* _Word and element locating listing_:
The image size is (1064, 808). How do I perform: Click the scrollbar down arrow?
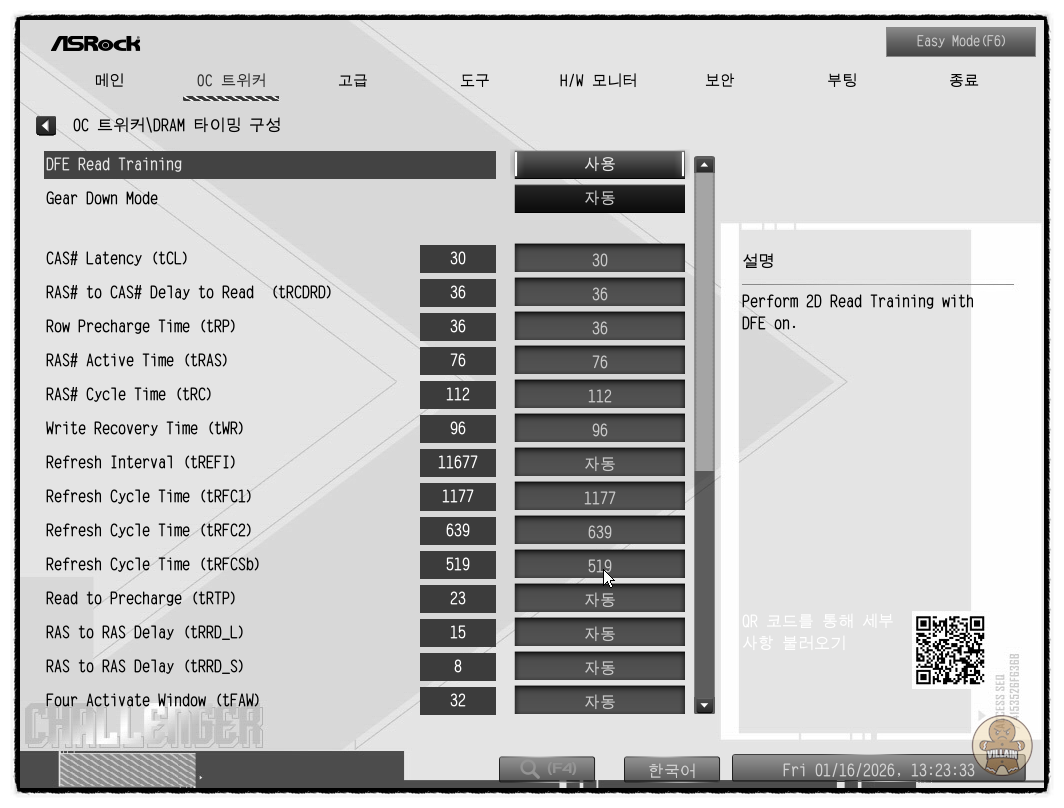pyautogui.click(x=704, y=705)
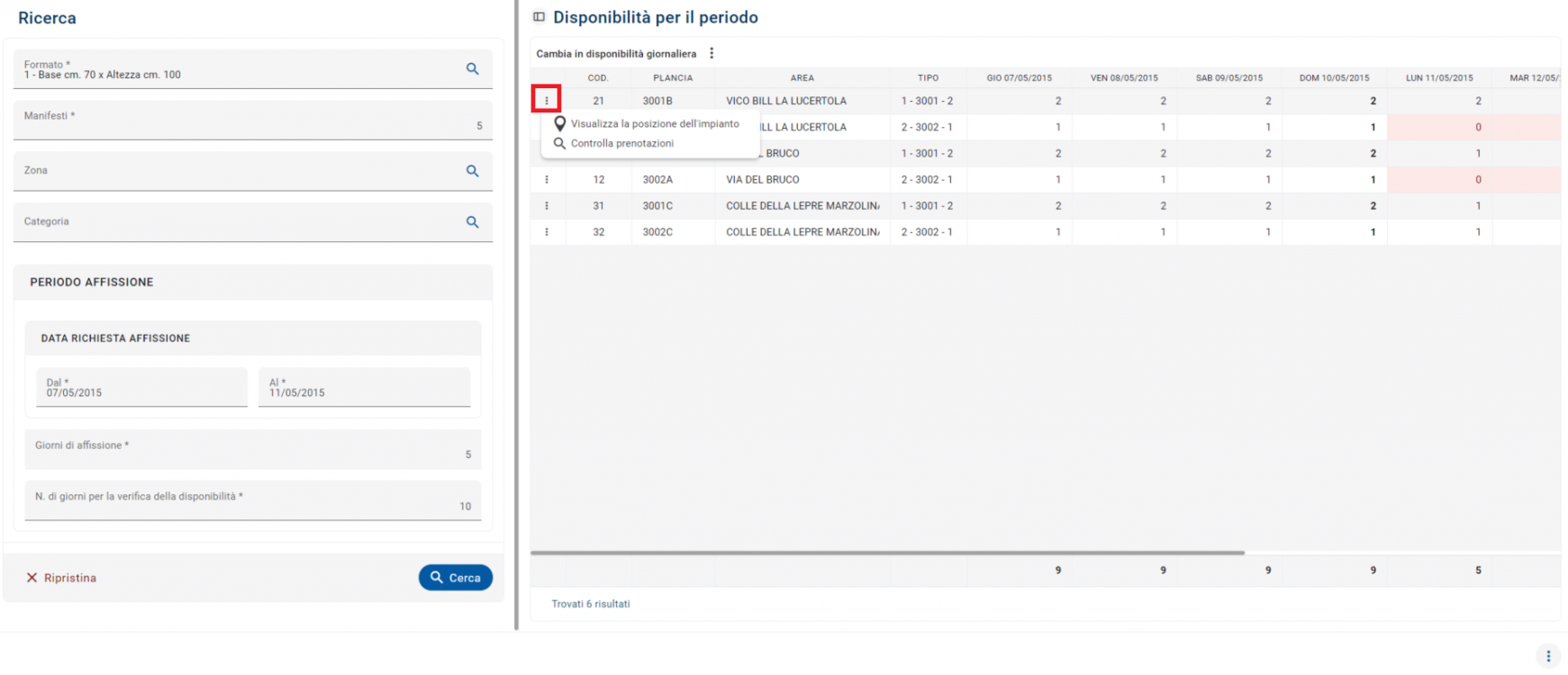Open row options for code 31
The image size is (1568, 675).
pos(547,206)
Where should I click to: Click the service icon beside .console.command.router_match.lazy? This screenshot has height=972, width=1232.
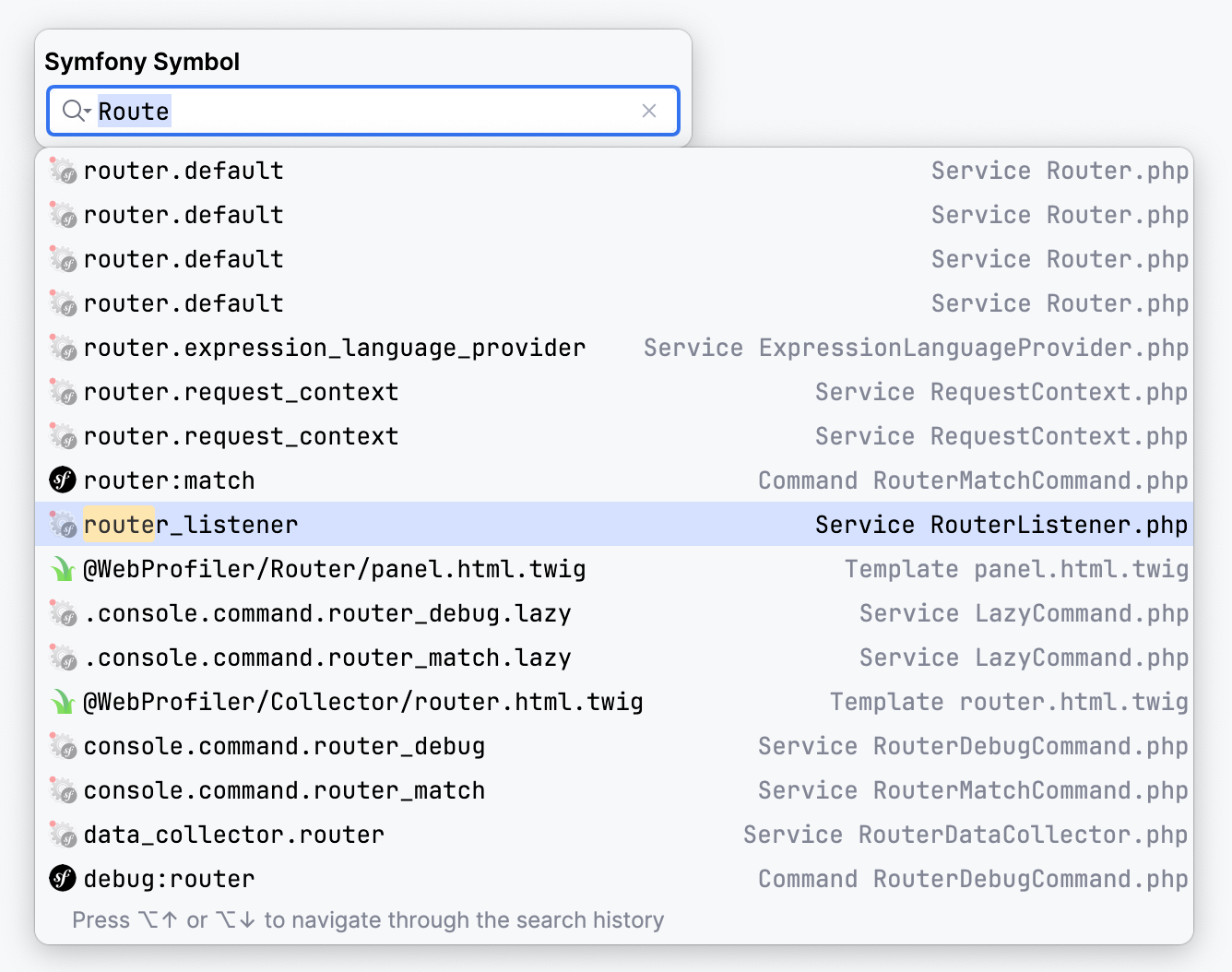(61, 657)
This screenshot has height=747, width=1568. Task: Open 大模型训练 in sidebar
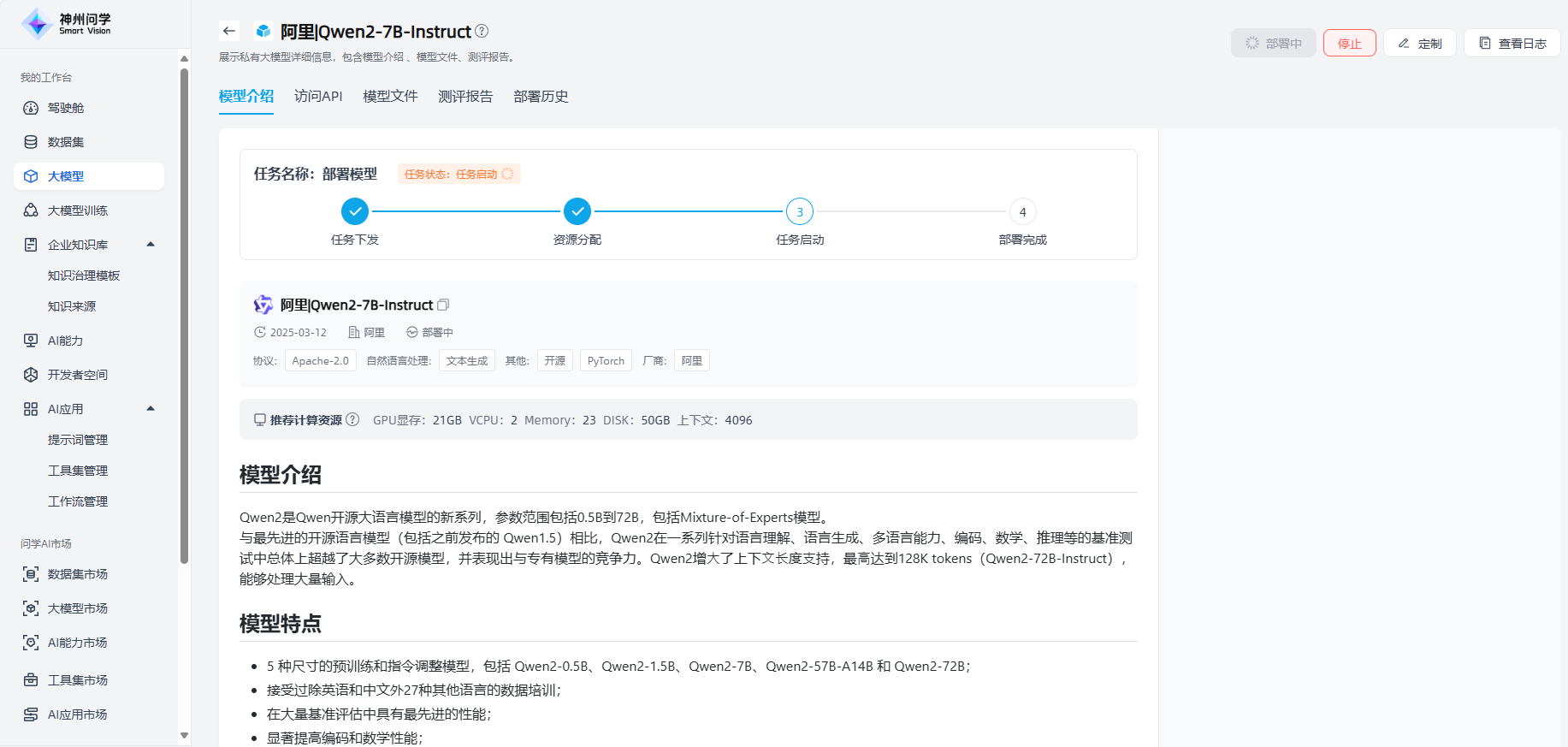[x=77, y=210]
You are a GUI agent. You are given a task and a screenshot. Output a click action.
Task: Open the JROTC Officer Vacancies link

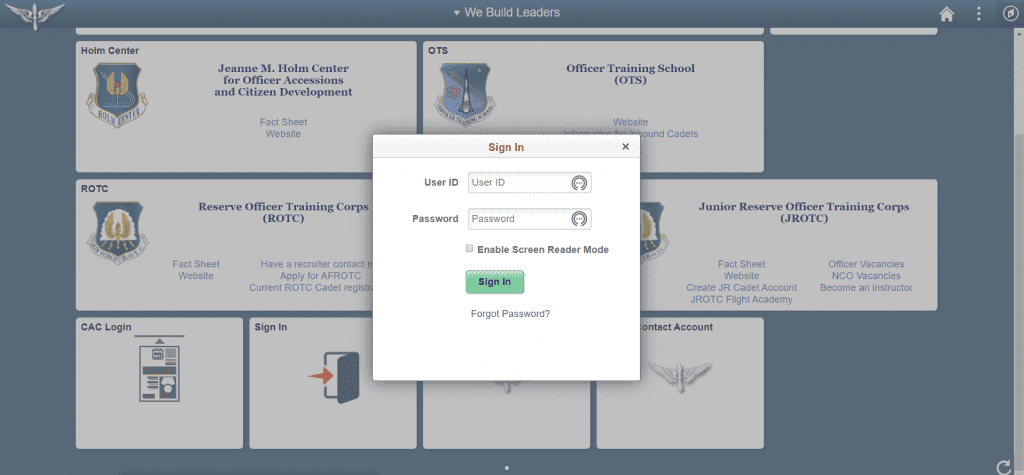(x=866, y=264)
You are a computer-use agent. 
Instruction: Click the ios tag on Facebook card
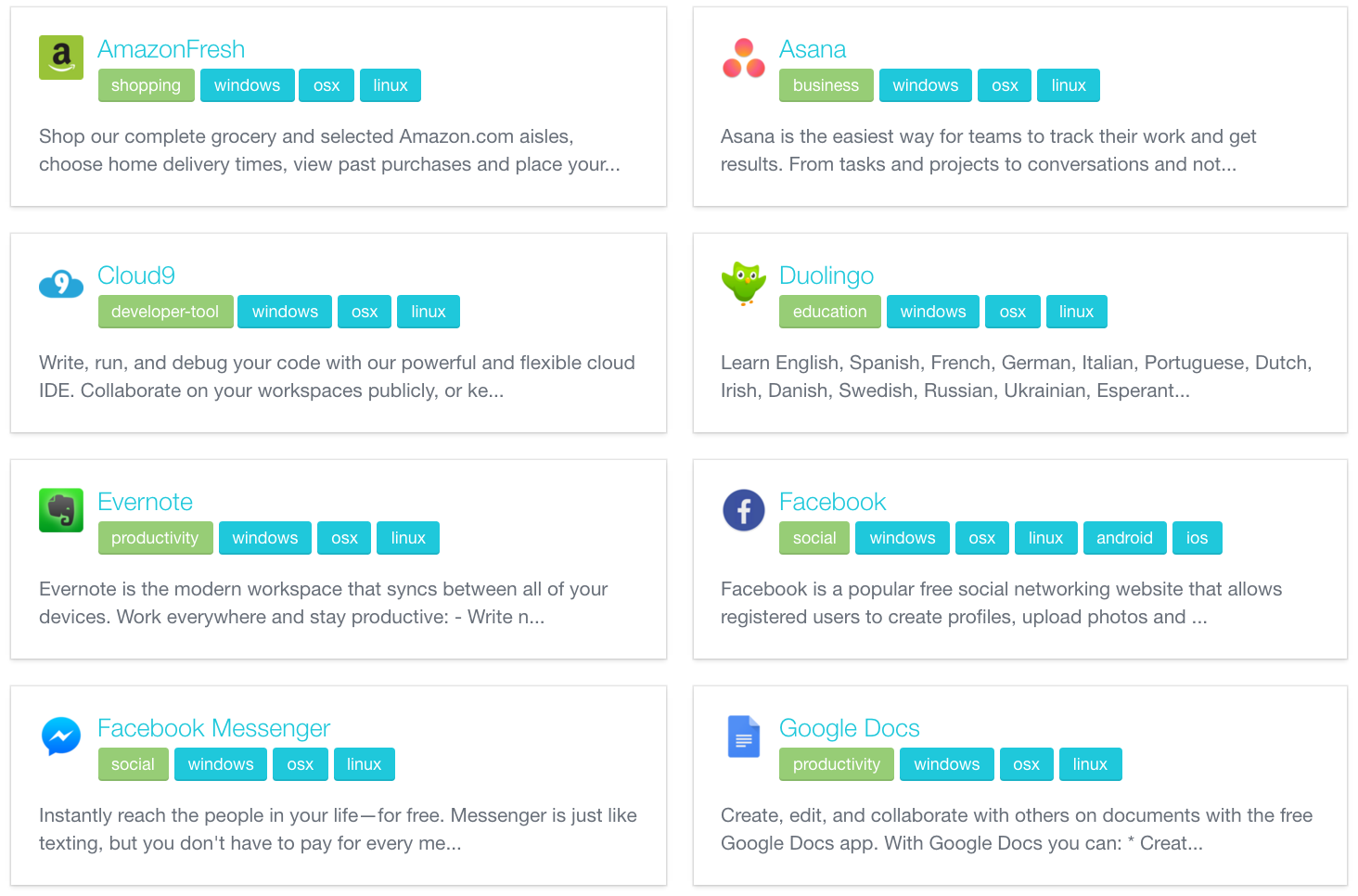click(x=1197, y=538)
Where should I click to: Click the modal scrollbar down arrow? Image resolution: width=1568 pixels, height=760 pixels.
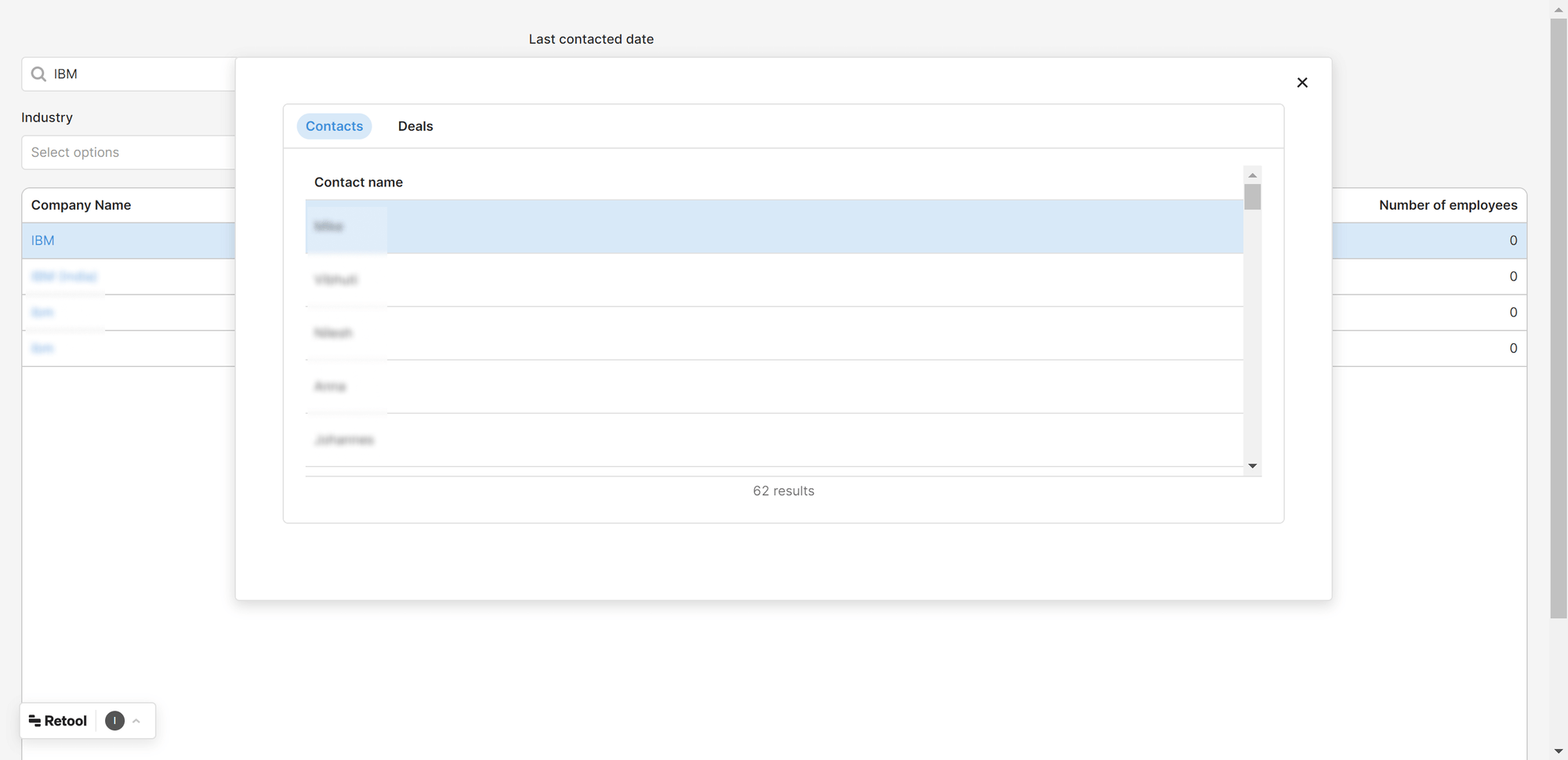[1252, 465]
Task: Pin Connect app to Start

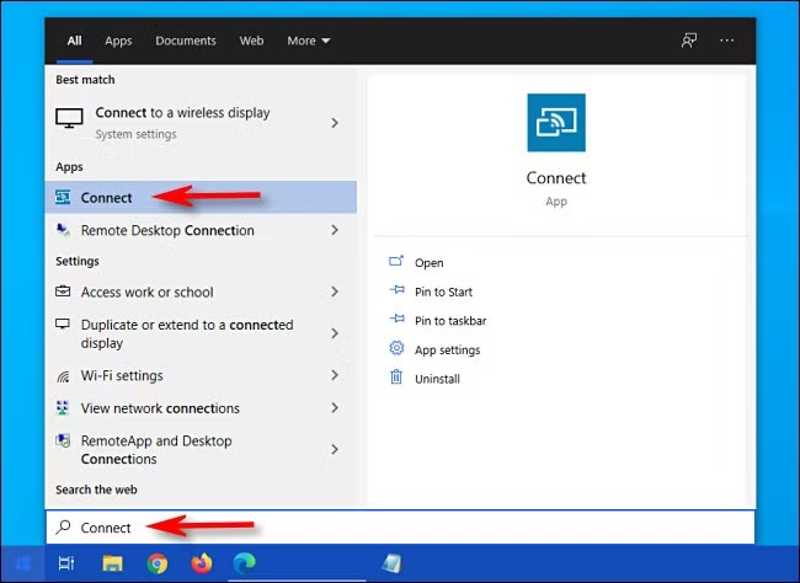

* _Aim_:
Rewrite every line of the listing, starting at the line that contains "Where should I click to: Click the service" and ending at the end of the listing, with the requests included. Scale each coordinate in the answers by 2.4, round to whole numbers with halves going up, and leave the pictures out.

* _Problem solution_:
Where should I click to: Click the service icon beside .console.command.router_match.lazy? This screenshot has height=972, width=1232.
(146, 1577)
This screenshot has height=747, width=1568. Task: Open 大模型训练 in sidebar
[x=185, y=504]
You are a GUI agent. You are given a task and a screenshot. Output a click action.
Task: Open the JROTC Officer Vacancies link

(x=2078, y=634)
You are a computer-use agent. 
Instruction: Click the ios tag on Facebook card
click(x=2873, y=1291)
Where should I click to: Click the modal scrollbar down arrow? Image resolution: width=1568 pixels, height=760 pixels.
[3005, 1116]
Task: Pin Connect app to Start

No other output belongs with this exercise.